## Given request
Arrange the lines of these records as a numbered list, leaving out the blank lines.

↓

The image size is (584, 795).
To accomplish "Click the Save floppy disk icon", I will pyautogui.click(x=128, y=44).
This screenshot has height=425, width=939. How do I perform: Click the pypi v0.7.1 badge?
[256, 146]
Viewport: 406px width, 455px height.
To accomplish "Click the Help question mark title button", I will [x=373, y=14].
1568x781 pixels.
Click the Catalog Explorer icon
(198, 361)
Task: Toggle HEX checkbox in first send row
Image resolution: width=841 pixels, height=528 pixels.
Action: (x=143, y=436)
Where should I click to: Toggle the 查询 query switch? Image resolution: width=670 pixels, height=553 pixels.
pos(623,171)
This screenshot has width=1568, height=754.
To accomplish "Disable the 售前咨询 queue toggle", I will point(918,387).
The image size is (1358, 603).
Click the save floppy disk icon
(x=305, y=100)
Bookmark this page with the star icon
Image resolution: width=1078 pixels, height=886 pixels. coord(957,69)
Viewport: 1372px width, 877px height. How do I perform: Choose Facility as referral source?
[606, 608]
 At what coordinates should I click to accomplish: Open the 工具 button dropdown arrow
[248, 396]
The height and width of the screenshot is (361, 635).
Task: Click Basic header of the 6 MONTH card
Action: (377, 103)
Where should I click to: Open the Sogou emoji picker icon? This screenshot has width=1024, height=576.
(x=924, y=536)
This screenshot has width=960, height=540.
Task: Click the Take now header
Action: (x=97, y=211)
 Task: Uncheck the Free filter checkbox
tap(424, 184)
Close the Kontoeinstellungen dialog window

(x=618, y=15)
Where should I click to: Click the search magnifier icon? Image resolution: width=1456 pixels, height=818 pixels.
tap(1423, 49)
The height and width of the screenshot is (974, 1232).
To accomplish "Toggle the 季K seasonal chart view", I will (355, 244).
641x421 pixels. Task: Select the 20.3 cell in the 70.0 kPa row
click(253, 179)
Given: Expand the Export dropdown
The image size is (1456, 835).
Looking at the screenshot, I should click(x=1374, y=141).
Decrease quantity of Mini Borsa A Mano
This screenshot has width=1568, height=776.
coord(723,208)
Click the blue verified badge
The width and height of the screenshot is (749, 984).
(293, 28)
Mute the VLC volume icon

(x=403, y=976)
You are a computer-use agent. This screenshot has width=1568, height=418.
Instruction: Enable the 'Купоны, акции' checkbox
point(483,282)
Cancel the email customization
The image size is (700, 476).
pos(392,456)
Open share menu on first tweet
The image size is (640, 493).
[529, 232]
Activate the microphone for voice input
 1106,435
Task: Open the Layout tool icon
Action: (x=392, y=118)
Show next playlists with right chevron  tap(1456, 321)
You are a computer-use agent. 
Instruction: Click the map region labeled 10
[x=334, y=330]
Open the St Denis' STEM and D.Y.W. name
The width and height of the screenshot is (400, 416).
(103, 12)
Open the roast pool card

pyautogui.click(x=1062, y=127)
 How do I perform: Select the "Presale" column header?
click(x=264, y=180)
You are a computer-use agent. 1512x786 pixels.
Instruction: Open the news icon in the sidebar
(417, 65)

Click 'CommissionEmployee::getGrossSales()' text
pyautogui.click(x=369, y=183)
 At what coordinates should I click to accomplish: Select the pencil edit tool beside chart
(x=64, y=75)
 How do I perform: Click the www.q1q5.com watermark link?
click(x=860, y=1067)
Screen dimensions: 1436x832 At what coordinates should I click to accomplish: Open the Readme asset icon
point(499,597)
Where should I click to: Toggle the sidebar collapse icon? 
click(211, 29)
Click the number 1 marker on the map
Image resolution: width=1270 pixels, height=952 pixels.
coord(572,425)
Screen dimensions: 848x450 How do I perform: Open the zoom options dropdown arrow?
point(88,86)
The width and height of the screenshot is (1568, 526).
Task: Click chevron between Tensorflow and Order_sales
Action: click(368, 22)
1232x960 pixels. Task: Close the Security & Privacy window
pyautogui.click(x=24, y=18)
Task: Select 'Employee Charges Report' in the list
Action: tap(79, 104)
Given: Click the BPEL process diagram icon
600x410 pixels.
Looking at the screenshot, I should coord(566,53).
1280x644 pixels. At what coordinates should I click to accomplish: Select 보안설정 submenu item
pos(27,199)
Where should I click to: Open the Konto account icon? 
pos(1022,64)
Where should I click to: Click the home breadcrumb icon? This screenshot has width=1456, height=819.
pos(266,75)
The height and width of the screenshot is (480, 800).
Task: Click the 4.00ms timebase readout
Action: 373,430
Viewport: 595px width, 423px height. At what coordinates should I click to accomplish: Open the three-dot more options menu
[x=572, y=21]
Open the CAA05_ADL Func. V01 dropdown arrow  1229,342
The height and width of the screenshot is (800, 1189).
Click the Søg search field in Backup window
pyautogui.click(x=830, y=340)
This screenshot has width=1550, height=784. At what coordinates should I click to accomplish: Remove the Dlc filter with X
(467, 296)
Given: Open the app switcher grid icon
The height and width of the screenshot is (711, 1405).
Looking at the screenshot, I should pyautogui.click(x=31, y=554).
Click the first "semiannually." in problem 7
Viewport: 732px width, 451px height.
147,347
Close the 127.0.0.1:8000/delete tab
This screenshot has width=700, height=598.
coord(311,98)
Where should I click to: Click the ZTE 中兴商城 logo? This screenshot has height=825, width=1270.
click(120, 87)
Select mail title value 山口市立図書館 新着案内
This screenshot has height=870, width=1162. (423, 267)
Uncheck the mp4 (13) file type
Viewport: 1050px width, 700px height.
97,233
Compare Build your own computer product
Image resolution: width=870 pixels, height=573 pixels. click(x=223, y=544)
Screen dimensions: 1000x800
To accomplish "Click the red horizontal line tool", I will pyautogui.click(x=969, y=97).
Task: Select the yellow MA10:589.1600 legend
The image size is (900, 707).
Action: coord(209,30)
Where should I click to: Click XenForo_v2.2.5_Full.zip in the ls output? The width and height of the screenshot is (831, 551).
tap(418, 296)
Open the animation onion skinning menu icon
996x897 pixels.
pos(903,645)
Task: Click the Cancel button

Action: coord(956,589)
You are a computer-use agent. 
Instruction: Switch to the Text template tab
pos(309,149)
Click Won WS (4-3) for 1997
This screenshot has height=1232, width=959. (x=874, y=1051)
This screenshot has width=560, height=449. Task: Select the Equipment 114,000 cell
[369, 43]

↑

## Problem solution
1. The image size is (584, 795).
2. To accomplish "Click the Save floppy disk icon", I will pyautogui.click(x=128, y=44).
3. This screenshot has height=425, width=939. How do I perform: Click the pypi v0.7.1 badge?
4. [256, 146]
5. Viewport: 406px width, 455px height.
6. To accomplish "Click the Help question mark title button", I will [x=373, y=14].
7. 1568x781 pixels.
8. Click the Catalog Explorer icon
9. (198, 361)
10. Task: Toggle HEX checkbox in first send row
11. Image resolution: width=841 pixels, height=528 pixels.
12. Action: (x=143, y=436)
13. Where should I click to: Toggle the 查询 query switch? Image resolution: width=670 pixels, height=553 pixels.
14. pos(623,171)
15. This screenshot has width=1568, height=754.
16. To accomplish "Disable the 售前咨询 queue toggle", I will point(918,387).
17. The image size is (1358, 603).
18. Click the save floppy disk icon
19. (x=305, y=100)
20. Bookmark this page with the star icon
21. Image resolution: width=1078 pixels, height=886 pixels. coord(957,69)
22. Viewport: 1372px width, 877px height. How do I perform: Choose Facility as referral source?
23. [606, 608]
24.  At what coordinates should I click to accomplish: Open the 工具 button dropdown arrow
25. [248, 396]
26. The height and width of the screenshot is (361, 635).
27. Task: Click Basic header of the 6 MONTH card
28. Action: (377, 103)
29. Where should I click to: Open the Sogou emoji picker icon? This screenshot has width=1024, height=576.
30. (x=924, y=536)
31. This screenshot has width=960, height=540.
32. Task: Click the Take now header
33. Action: (x=97, y=211)
34.  Task: Uncheck the Free filter checkbox
35. tap(424, 184)
36. Close the Kontoeinstellungen dialog window
37. (x=618, y=15)
38. Where should I click to: Click the search magnifier icon? Image resolution: width=1456 pixels, height=818 pixels.
39. tap(1423, 49)
40. The height and width of the screenshot is (974, 1232).
41. To accomplish "Toggle the 季K seasonal chart view", I will (355, 244).
42. 641x421 pixels. Task: Select the 20.3 cell in the 70.0 kPa row
43. click(253, 179)
44. Given: Expand the Export dropdown
45. The image size is (1456, 835).
46. Looking at the screenshot, I should click(x=1374, y=141).
47. Decrease quantity of Mini Borsa A Mano
48. This screenshot has width=1568, height=776.
49. coord(723,208)
50. Click the blue verified badge
51. The width and height of the screenshot is (749, 984).
52. (293, 28)
53. Mute the VLC volume icon
54. (x=403, y=976)
55. You are a computer-use agent. This screenshot has width=1568, height=418.
56. Instruction: Enable the 'Купоны, акции' checkbox
57. point(483,282)
58. Cancel the email customization
59. The image size is (700, 476).
60. pos(392,456)
61. Open share menu on first tweet
62. The image size is (640, 493).
63. [529, 232]
64. Activate the microphone for voice input
65.  1106,435
66. Task: Open the Layout tool icon
67. Action: (x=392, y=118)
68. Show next playlists with right chevron  tap(1456, 321)
69. You are a computer-use agent. 
70. Instruction: Click the map region labeled 10
71. [x=334, y=330]
72. Open the St Denis' STEM and D.Y.W. name
73. The width and height of the screenshot is (400, 416).
74. (103, 12)
75. Open the roast pool card
76. pyautogui.click(x=1062, y=127)
77.  How do I perform: Select the "Presale" column header?
78. click(x=264, y=180)
79. You are a computer-use agent. 1512x786 pixels.
80. Instruction: Open the news icon in the sidebar
81. (417, 65)
82. Click 'CommissionEmployee::getGrossSales()' text
83. pyautogui.click(x=369, y=183)
84.  At what coordinates should I click to accomplish: Select the pencil edit tool beside chart
85. (x=64, y=75)
86.  How do I perform: Click the www.q1q5.com watermark link?
87. click(x=860, y=1067)
88. Screen dimensions: 1436x832 At what coordinates should I click to accomplish: Open the Readme asset icon
89. point(499,597)
90. Where should I click to: Toggle the sidebar collapse icon? 
91. click(211, 29)
92. Click the number 1 marker on the map
93. Image resolution: width=1270 pixels, height=952 pixels.
94. coord(572,425)
95. Screen dimensions: 848x450 How do I perform: Open the zoom options dropdown arrow?
96. point(88,86)
97. The width and height of the screenshot is (1568, 526).
98. Task: Click chevron between Tensorflow and Order_sales
99. Action: click(368, 22)
100. 1232x960 pixels. Task: Close the Security & Privacy window
101. pyautogui.click(x=24, y=18)
102. Task: Select 'Employee Charges Report' in the list
103. Action: tap(79, 104)
104. Given: Click the BPEL process diagram icon
105. 600x410 pixels.
106. Looking at the screenshot, I should coord(566,53).
107. 1280x644 pixels. At what coordinates should I click to accomplish: Select 보안설정 submenu item
108. pos(27,199)
109. Where should I click to: Open the Konto account icon? 
110. pos(1022,64)
111. Where should I click to: Click the home breadcrumb icon? This screenshot has width=1456, height=819.
112. pos(266,75)
113. The height and width of the screenshot is (480, 800).
114. Task: Click the 4.00ms timebase readout
115. Action: 373,430
116. Viewport: 595px width, 423px height. At what coordinates should I click to accomplish: Open the three-dot more options menu
117. [x=572, y=21]
118. Open the CAA05_ADL Func. V01 dropdown arrow  1229,342
119. The height and width of the screenshot is (800, 1189).
120. Click the Søg search field in Backup window
121. pyautogui.click(x=830, y=340)
122. This screenshot has width=1550, height=784. At what coordinates should I click to accomplish: Remove the Dlc filter with X
123. (467, 296)
124. Given: Open the app switcher grid icon
125. The height and width of the screenshot is (711, 1405).
126. Looking at the screenshot, I should pyautogui.click(x=31, y=554).
127. Click the first "semiannually." in problem 7
128. Viewport: 732px width, 451px height.
129. 147,347
130. Close the 127.0.0.1:8000/delete tab
131. This screenshot has width=700, height=598.
132. coord(311,98)
133. Where should I click to: Click the ZTE 中兴商城 logo? This screenshot has height=825, width=1270.
134. click(120, 87)
135. Select mail title value 山口市立図書館 新着案内
136. This screenshot has height=870, width=1162. (423, 267)
137. Uncheck the mp4 (13) file type
138. Viewport: 1050px width, 700px height.
139. 97,233
140. Compare Build your own computer product
141. Image resolution: width=870 pixels, height=573 pixels. click(x=223, y=544)
142. Screen dimensions: 1000x800
143. To accomplish "Click the red horizontal line tool", I will pyautogui.click(x=969, y=97).
144. Task: Select the yellow MA10:589.1600 legend
145. The image size is (900, 707).
146. Action: coord(209,30)
147. Where should I click to: Click XenForo_v2.2.5_Full.zip in the ls output? The width and height of the screenshot is (831, 551).
148. tap(418, 296)
149. Open the animation onion skinning menu icon
150. 996x897 pixels.
151. pos(903,645)
152. Task: Click the Cancel button
153. Action: coord(956,589)
154. You are a computer-use agent. 
155. Instruction: Switch to the Text template tab
156. pos(309,149)
157. Click Won WS (4-3) for 1997
158. This screenshot has height=1232, width=959. (x=874, y=1051)
159. This screenshot has width=560, height=449. Task: Select the Equipment 114,000 cell
160. [369, 43]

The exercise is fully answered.